====== Input data ======

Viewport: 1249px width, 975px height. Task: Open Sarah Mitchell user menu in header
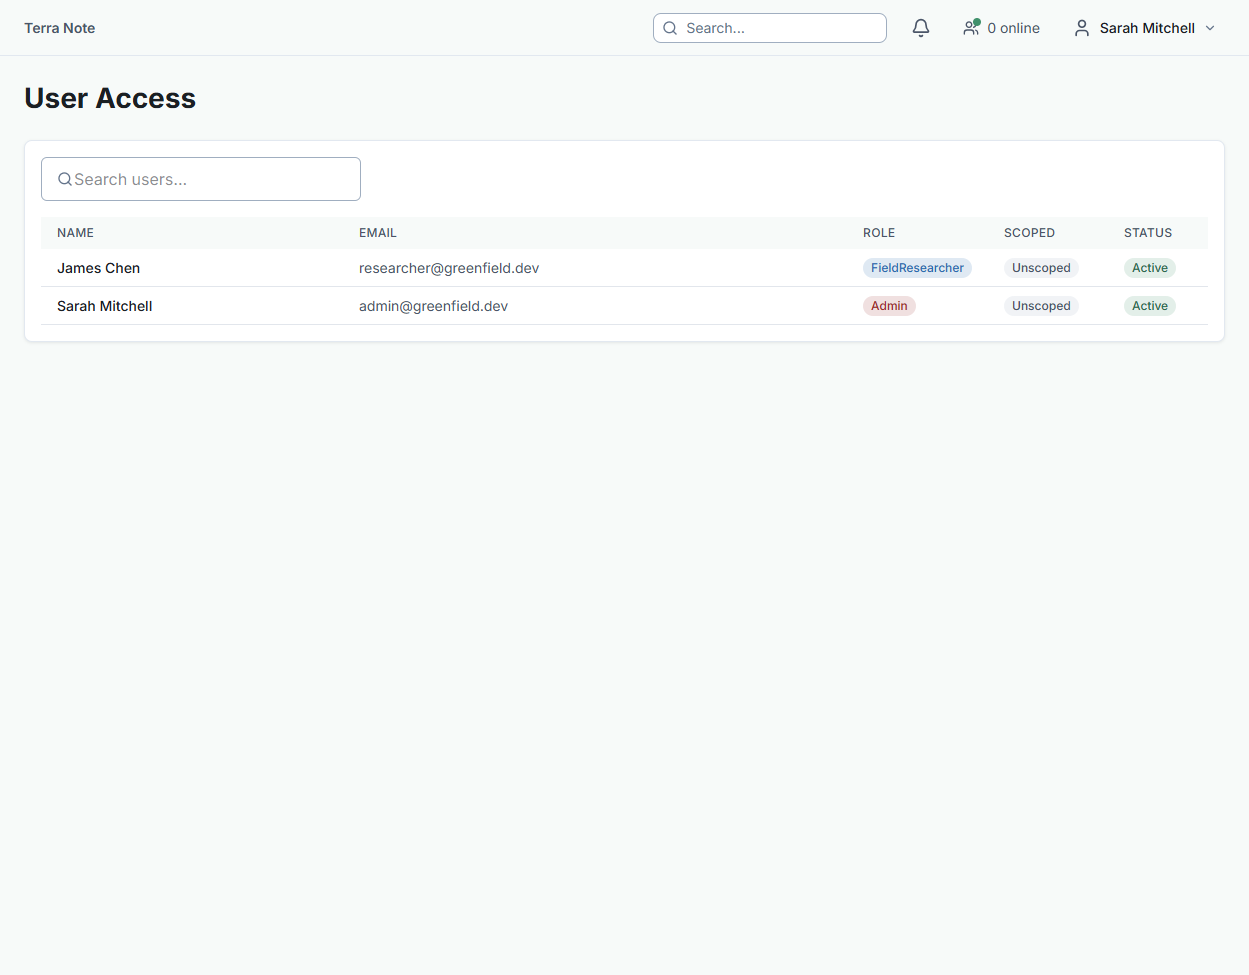[1146, 28]
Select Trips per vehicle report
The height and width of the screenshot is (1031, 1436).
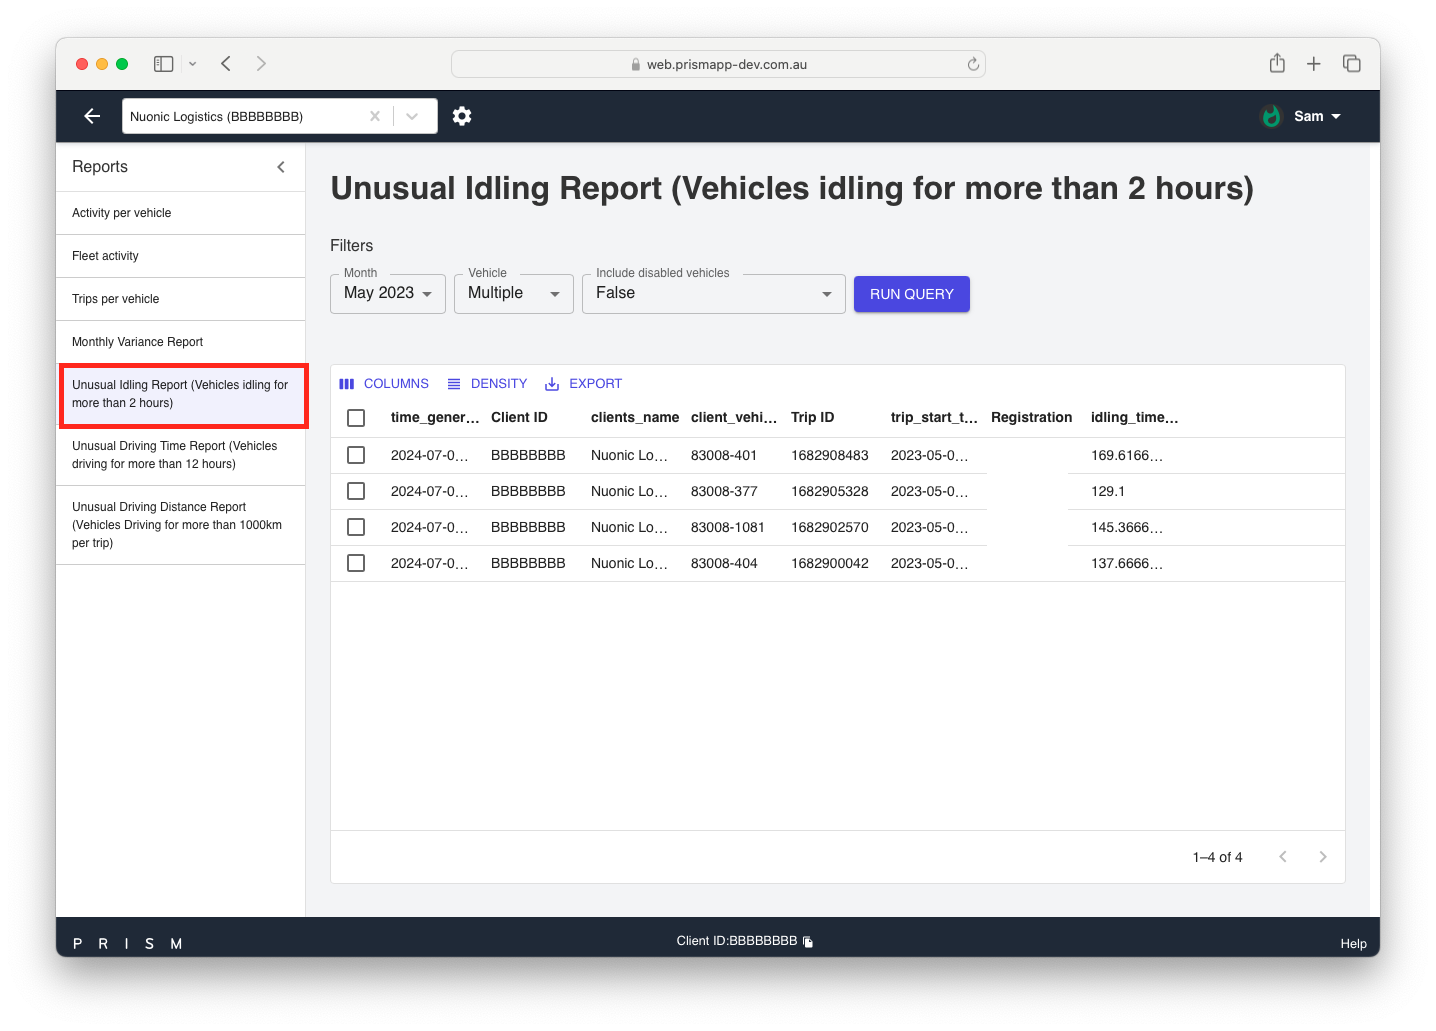[x=116, y=299]
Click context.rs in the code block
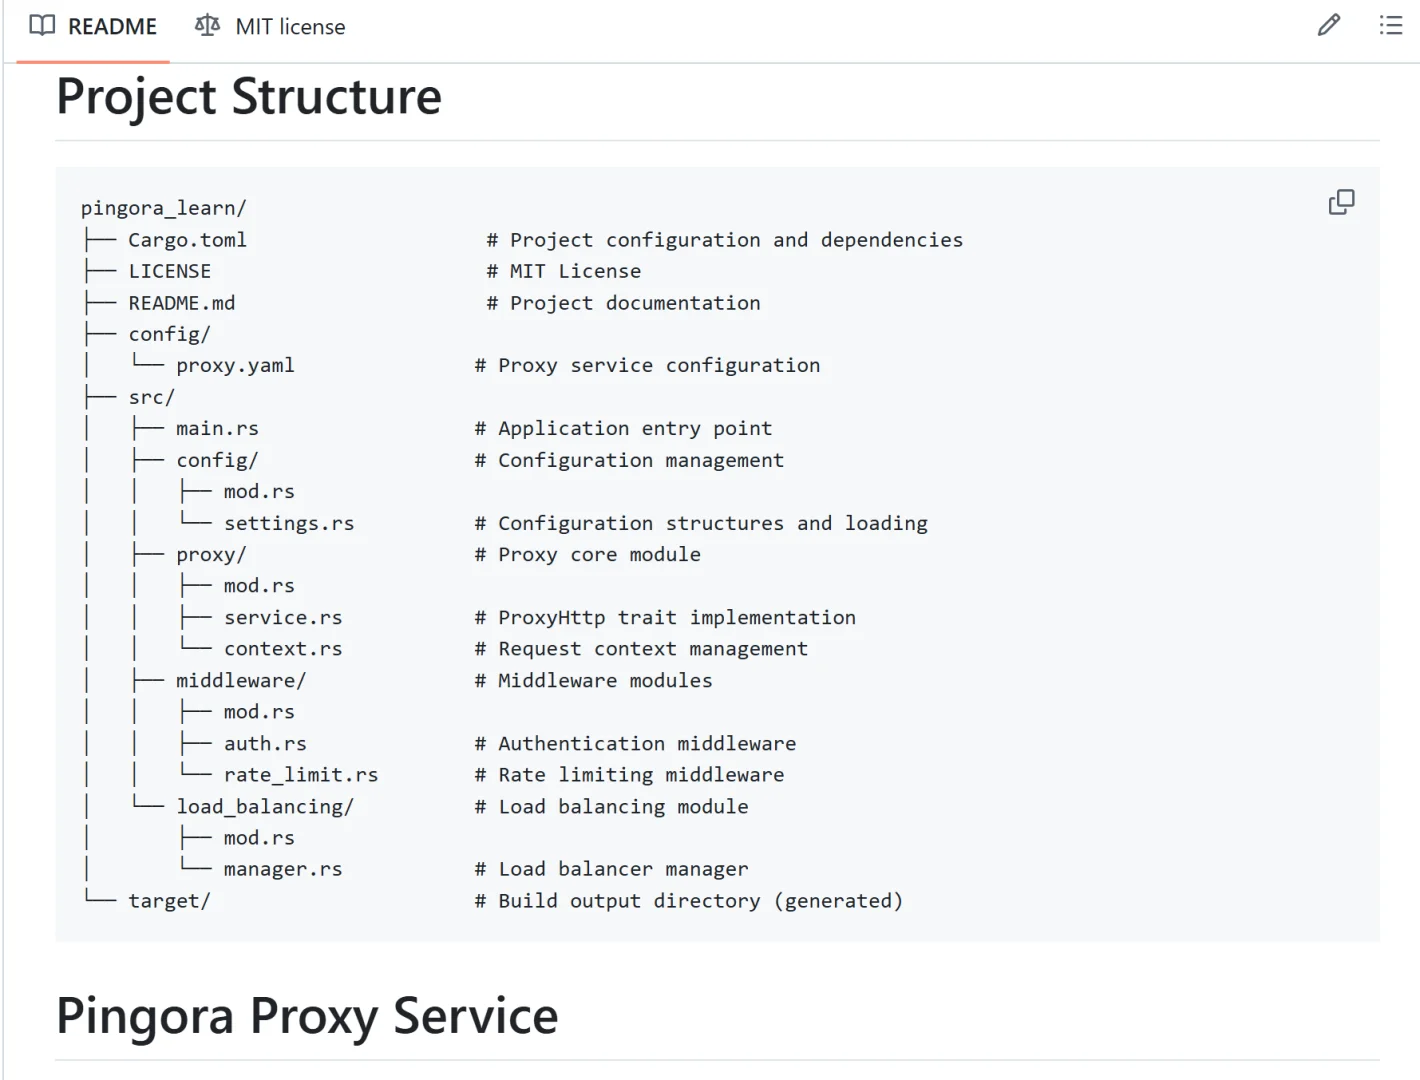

======

Your reply should hold every line of the material, unaltered, and not one picture.

*Task solution*:
Viewport: 1249px width, 975px height. Task: Open Sarah Mitchell user menu in header
[1146, 28]
Select Trips per vehicle report
The height and width of the screenshot is (1031, 1436).
[x=116, y=299]
Click context.rs in the code block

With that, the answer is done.